Whereas, some linear RNAs without sufficiently long single-stranded 3′overhangs, such as small noncoding RNAs, are naturally resistant to RNase R (Vincent & Deutscher, 2006). Besides, many polyadenylated mRNAs with complex structures, especially G-quadruplex (G4) structures, are also poor substrates for RNase R, as the enzyme stalls in the body of these transcripts (Panda et al., 2017; Xiao & Wilusz, 2019). Considering that the expression of circRNAs is often lower than the linear counterparts, even a small amount of undigested linear RNAs may surpass the abundant of cognate circRNAs (Panda et al., 2017). To resolve this major obstacle, Panda et al. raised another approach to isolate high-purity circRNA termed RNase R treatment followed by Polyadenylation and poly(A)+ RNA Depletion (RPAD) (Fig. 4A) (Panda et al., 2017; Pandey et al., 2019). After RNase R treatment, small RNAs were decreased to 10–50% of the remaining by polyadenylation and poly(A)+ RNA depletion. In an alternative manner, Xiao et al. found that RNase R could digest linear RNAs more efficiently by using Li+ instead of K+ (which stabilizes G4s) in the reaction buffer (Xiao & Wilusz, 2019). Drawing inspiration from the RPAD method, purer circRNAs can be isolated by coupling A-tailing with RNase R in LiCl-containing buffer (Fig. 4B) (Xiao & Wilusz, 2019).
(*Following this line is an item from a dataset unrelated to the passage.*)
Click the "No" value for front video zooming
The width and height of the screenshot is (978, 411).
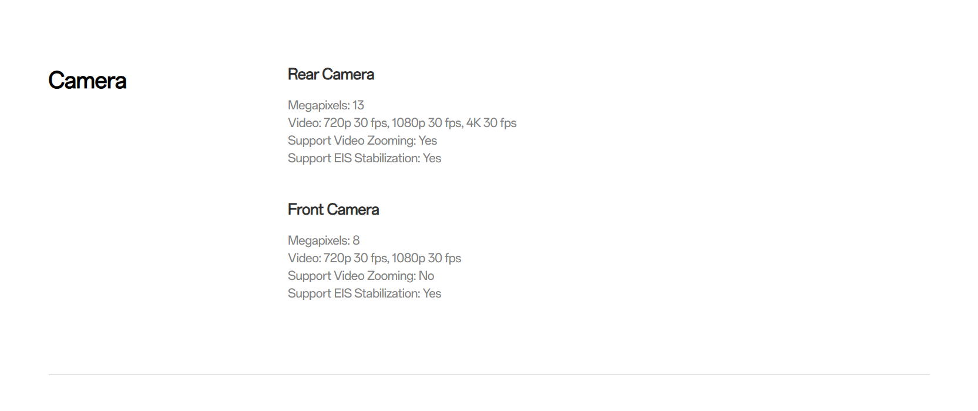coord(426,276)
Compared with conventional models of circRNA enrichment using rRNA depletion kits of model organisms, the other two methods can be used in non-model organisms for efficient removal of linear RNAs regardless of the RNA sequences. A noteworthy drawback of RPAD is that quantification of circRNA abundance may not be strictly accurate due to involvement of many enzymatic and RNA isolation steps. Furthermore, according to specific experiment purpose, RPAD protocol was modified via adding rRNA depletion step before RNase R treatment (Rahimi et al., 2019). It is worth noticing that extensive purification steps will cause significant biases on circRNA abundance.

Genome-wide annotation of full-length circRNAs

At present, a combination of RNA-seq analysis with bioinformatic survey has been widely used for large-scale determination of circRNAs. Moreover, various algorithms have been raised to analyse sequencing information generated from different platforms.
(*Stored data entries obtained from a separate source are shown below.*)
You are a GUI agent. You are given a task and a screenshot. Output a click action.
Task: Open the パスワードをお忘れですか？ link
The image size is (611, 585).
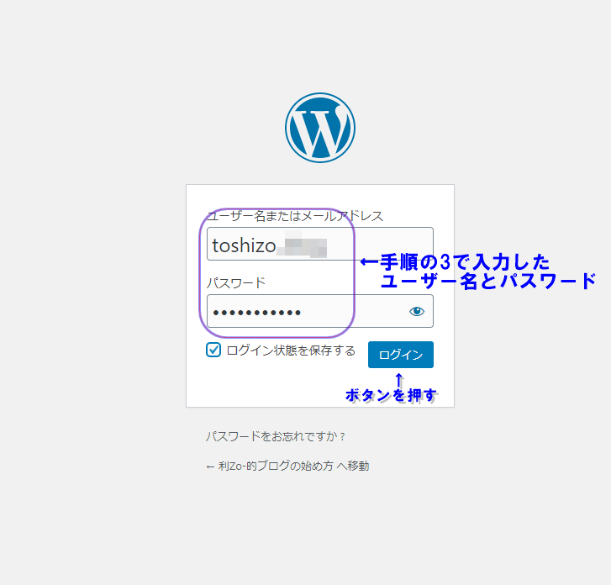point(277,437)
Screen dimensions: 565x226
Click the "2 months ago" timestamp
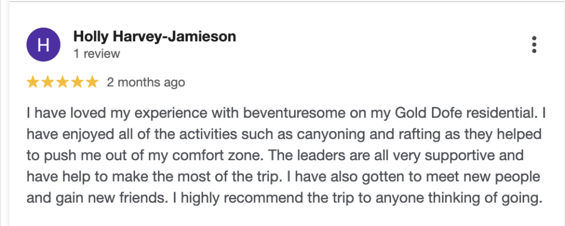click(146, 82)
Experimental validation of full-length circRNAs by rolling circle amplification

Compared with bioinformatics reconstruction, experimental approaches provide precise sequence of specific circRNAs most intuitively. Hence, follow-up experimental validation for assembled circRNAs may then be applied to further strengthen the case for existence of many circRNAs. As reverse transcriptase has potential strand displacement activity (Kelleher, 1998), it allows the displacement of any complementary sequence hybridized downstream to produce many copies of the same template (Acevedo, Brodsky & Andino, 2014).

Owing to the unique structure of circRNAs, multiple rounds of reverse transcription could produce double or triple sized products (Barrett, Wang & Salzman, 2015; Danan et al., 2012; Starostina et al., 2004). You et al. (2015) for the first time, detected the full-length of circRNAs by sequencing of rolling circle cDNA products on PacBio platform. Through creating circular-derived PCR products with divergent primers, Hirsch et al. combined ONT sequencing with a PCR-based approach to gain insight into the internal structure of circNPM1 (Hirsch et al., 2017). Moreover, Das et al. presented a novel method, named circRNA-Rolling Circle Amplification (circRNA-RCA), aiming to distinguish circRNA variants containing the same BSJ site but distinct in internal sequence (Fig. 5). In this method, a forward primer spanning the BSJ sequence and a reverse primer exactly upstream of the forward primer were used to produce tandem-repeat cDNA amplicons with the supplementation of RNase H-minus reverse transcriptase (Das et al., 2019). However, the main drawback of these methods is that only a handful of circRNAs can be examined and the sensitivity and /or specificity is not satisfactory.